Especially during those first few days of life, chicks can become stressed quite easily with travel and new environments. And one of the results of stress is constipation. So let’s look at what can cause this and what you can do to help.
As silly as it may sound, pasty butt is an actual thing. Most common in baby chicks, pasty butt is when the bird’s vent gets poop stuck on and around it, and it almost becomes like a paste. This is a problem because it can prevent them from pooping and can lead to death in some cases.
What Causes Pasty Butt?
A few things can cause pasty butt, and it usually begins with a stressor. It’s usually seen only in newborns, and adult birds typically aren’t affected.
Ingredients in the chick’s diet that aren’t easily digestible can cause the food to get sticky. Thus, it gets stuck to the bird’s back passage.
In relation to diet, a newborn chick’s digestive enzymes aren’t fully mature yet, and this will usually straighten out by the time they are ten days old. Things should even out once the enzymes are at full production and the bird’s vent grows.
Stress can often be the culprit for pasty butt, and it usually comes from transport. However, a dramatic shift in temperatures can also bring about great stress.
Parasites, coccidiosis being the most common, or other infections can cause runny stools that may become pasty.
Treating Pasty Butt
Thankfully, treating pasty butt is very easy. By following these easy steps, you can almost guarantee the problem will clear up.
Inspect the Vent
This should be happening as soon as you get your chicks. A chick’s vent is located just below the tail and is not to be confused with its little belly button.
Clean Her Up
If you see poop stuck to your chick’s behind, simply get a warm, wet cloth and apply gentle pressure to loosen the stool. You can even run its bottom under warm water. Just be sure it’s not too hot!
Once the poop has softened, you just use a cotton swab to help remove it. Make sure the fecal matter is soft enough to be wiped off. Don’t pick off dried poop because you can tear off its feathers.
If you find that the manure is particularly hard to remove, a cotton ball dabbed in vegetable oil should help to soften it.
Make Sure She’s Dry
Because baby chicks get cold very quickly, make sure you minimize the time it is wet and dry it in a clean towel after you’ve removed the poop. You can even use a blow dryer on a low setting to warm her up.
Baby chicks are not good at regulating their body temperature, so you want to avoid letting them get too cold.
She Ate Something She Can’t Pass?
It’s quite possible that a constipated chick ate something that it just can’t pass without trouble. It could have eaten a piece of shaving from her brooder. She appears to be straining, and her vent may look red and irritated.
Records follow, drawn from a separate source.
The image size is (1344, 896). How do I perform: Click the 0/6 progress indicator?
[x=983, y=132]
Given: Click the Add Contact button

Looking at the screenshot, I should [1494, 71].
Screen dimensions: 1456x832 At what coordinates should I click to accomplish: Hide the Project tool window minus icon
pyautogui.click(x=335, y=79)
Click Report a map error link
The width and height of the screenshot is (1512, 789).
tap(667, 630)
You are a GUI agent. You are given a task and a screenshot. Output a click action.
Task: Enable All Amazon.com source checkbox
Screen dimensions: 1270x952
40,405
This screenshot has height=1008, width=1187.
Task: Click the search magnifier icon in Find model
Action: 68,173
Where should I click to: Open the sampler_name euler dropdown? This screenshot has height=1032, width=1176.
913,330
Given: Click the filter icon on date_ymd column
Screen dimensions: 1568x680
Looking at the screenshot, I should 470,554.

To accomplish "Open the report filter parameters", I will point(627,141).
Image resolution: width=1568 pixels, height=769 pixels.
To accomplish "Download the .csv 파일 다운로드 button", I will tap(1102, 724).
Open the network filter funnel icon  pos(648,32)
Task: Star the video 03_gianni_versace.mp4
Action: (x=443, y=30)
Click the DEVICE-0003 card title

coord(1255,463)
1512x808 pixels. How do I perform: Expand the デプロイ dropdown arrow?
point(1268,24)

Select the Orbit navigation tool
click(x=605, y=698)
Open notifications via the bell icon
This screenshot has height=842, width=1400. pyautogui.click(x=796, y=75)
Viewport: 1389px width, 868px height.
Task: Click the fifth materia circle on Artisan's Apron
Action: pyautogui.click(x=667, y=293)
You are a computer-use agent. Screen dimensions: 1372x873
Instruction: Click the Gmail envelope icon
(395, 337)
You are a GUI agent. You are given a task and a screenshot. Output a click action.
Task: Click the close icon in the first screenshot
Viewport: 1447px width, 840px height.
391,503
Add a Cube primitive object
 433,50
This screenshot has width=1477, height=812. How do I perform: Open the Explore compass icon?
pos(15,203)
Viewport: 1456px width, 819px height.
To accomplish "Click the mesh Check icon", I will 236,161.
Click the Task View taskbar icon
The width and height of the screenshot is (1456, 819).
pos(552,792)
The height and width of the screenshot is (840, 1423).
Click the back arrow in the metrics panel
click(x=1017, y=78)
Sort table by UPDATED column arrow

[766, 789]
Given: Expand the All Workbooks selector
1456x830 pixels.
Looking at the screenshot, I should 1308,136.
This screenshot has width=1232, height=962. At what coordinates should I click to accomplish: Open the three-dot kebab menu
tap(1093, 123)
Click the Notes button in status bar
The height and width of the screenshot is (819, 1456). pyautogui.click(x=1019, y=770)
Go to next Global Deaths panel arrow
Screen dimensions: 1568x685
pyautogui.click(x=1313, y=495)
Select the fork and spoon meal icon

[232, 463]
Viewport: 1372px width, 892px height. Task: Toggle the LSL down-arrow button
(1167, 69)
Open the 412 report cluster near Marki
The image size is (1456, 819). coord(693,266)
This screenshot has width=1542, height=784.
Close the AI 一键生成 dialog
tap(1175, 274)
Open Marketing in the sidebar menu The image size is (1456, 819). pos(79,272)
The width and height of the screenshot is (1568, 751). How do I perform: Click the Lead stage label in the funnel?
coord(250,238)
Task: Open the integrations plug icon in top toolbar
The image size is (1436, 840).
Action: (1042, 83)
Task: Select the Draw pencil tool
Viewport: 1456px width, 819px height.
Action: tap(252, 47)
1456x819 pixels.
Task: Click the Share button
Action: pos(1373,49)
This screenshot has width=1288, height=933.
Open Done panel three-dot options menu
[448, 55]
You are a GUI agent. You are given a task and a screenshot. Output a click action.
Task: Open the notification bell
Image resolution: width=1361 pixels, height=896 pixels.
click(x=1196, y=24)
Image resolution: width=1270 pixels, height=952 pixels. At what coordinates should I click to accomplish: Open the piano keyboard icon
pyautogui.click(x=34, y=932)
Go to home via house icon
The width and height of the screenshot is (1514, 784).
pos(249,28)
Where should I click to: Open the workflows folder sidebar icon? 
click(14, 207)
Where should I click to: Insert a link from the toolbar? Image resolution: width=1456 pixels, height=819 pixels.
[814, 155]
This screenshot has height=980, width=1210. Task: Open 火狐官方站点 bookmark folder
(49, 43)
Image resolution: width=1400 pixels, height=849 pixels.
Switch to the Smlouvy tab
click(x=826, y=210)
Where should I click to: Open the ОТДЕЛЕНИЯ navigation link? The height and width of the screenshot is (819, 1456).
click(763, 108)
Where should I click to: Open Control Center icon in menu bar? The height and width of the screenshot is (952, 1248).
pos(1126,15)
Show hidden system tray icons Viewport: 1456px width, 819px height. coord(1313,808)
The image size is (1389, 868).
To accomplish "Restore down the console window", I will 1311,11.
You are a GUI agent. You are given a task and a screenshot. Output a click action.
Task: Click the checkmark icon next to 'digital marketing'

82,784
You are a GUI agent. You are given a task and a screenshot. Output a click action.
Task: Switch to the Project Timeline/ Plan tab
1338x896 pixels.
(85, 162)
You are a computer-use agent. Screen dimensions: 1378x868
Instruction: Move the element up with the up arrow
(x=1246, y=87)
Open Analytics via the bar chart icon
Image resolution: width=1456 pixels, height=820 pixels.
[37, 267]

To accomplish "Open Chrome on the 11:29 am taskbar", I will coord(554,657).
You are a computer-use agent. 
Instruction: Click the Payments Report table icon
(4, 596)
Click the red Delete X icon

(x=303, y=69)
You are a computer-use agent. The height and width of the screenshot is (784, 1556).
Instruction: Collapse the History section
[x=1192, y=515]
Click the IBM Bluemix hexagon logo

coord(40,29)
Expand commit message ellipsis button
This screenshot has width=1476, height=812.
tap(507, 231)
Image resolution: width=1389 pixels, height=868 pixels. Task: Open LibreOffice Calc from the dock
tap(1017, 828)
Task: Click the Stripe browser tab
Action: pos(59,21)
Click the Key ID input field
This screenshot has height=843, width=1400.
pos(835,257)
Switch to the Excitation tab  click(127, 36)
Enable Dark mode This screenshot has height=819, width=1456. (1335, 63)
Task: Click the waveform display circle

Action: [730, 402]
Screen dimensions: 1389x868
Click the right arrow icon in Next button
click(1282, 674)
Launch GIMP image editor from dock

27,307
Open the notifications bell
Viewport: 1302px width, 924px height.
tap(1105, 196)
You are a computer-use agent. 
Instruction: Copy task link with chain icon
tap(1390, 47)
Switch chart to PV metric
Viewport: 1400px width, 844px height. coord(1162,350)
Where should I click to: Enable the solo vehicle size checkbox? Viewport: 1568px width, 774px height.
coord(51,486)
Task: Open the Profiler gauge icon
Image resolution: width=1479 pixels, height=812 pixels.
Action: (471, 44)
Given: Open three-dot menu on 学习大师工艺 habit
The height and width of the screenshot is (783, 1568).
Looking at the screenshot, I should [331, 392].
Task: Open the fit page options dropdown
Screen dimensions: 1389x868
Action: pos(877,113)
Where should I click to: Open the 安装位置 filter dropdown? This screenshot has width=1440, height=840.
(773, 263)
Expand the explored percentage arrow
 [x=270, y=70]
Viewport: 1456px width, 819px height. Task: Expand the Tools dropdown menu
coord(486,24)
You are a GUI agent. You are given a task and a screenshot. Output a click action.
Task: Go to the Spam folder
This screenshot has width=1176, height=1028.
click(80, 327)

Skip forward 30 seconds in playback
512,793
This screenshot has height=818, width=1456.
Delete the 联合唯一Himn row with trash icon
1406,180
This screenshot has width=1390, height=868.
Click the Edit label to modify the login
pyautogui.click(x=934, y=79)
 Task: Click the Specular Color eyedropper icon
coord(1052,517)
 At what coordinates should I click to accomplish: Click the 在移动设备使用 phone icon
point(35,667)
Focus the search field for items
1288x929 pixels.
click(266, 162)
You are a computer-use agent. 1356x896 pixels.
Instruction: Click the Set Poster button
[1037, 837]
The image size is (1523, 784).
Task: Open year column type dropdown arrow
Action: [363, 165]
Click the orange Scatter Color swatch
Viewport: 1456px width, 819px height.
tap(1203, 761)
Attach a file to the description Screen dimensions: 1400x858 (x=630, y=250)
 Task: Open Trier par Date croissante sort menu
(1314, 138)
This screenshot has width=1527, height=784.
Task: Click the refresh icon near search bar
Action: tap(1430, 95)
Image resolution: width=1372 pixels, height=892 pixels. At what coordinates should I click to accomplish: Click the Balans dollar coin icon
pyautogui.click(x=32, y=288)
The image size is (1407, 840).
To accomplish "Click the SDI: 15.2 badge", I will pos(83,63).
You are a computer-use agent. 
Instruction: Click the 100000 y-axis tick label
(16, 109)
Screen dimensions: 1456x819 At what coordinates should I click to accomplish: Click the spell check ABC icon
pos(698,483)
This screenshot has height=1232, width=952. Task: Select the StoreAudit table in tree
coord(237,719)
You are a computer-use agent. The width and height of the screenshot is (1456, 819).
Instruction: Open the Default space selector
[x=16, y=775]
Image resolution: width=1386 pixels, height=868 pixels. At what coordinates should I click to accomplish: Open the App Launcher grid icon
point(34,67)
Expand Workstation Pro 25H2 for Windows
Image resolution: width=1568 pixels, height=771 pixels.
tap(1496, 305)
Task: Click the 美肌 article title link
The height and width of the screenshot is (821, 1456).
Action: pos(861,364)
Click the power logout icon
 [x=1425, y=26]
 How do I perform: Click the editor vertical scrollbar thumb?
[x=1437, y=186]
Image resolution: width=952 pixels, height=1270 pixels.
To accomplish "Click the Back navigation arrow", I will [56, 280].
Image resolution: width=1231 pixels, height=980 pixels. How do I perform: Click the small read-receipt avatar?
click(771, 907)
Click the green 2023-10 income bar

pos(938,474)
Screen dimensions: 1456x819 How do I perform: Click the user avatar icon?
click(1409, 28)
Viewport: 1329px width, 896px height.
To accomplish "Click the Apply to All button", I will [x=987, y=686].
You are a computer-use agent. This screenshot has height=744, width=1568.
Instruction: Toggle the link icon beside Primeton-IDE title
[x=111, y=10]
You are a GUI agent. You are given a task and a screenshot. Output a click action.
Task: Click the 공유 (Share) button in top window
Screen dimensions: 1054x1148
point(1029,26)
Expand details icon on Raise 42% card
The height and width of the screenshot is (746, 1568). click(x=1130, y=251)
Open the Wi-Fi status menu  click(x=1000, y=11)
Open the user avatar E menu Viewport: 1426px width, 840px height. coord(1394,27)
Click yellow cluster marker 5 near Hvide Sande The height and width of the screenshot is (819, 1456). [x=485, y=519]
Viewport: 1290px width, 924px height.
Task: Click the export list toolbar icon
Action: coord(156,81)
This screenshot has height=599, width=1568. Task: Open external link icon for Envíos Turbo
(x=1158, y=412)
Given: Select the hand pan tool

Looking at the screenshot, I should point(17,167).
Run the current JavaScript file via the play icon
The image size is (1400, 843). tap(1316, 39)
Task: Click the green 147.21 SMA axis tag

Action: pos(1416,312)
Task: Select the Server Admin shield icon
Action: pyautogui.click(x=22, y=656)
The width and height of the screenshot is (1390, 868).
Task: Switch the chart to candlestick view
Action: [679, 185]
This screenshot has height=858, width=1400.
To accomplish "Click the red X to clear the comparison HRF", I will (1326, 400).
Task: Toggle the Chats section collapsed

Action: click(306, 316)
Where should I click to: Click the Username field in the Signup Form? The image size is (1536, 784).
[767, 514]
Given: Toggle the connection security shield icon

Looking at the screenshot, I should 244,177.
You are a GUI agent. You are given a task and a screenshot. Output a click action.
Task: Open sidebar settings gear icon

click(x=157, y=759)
How Can I Help Her Pass Her Stool?
If the chick is genuinely constipated, you can also soak her bum in warm water and gently massage around the vent with your fingers or a warm cloth. Sometimes all it takes is a bit of manipulation on your part.
Apply a Lubricant
Applying a small amount of vegetable oil or lubricant around the vent can also help make things easier to pass. Finally, if its vent looks irritated, using a small amount of cortisone cream should help to ease its discomfort.
Get Some Oil into Her
Often chicks need to have a gentle oil coat their digestive track to get things moving. You can use a medicine dropper and give her small drops of coconut oil. Just be sure not to force it on her.
Consult a Veterinarian
If all else fails and you still can’t seem to get your little one some relief, it may be time to reach out to an avian veterinarian. You could also reach out to more experienced chicken keepers and see if they have any ideas on how to help your baby chick.
Caring for newborn chicks can be a little daunting as there is so much to look out for health-wise. And one of those issues is constipation.
It’s not pleasant for anyone, but it is usually an easy fix and one that you can tend to yourself. Taking care of any and all health problems will ensure the happiness of your little ones.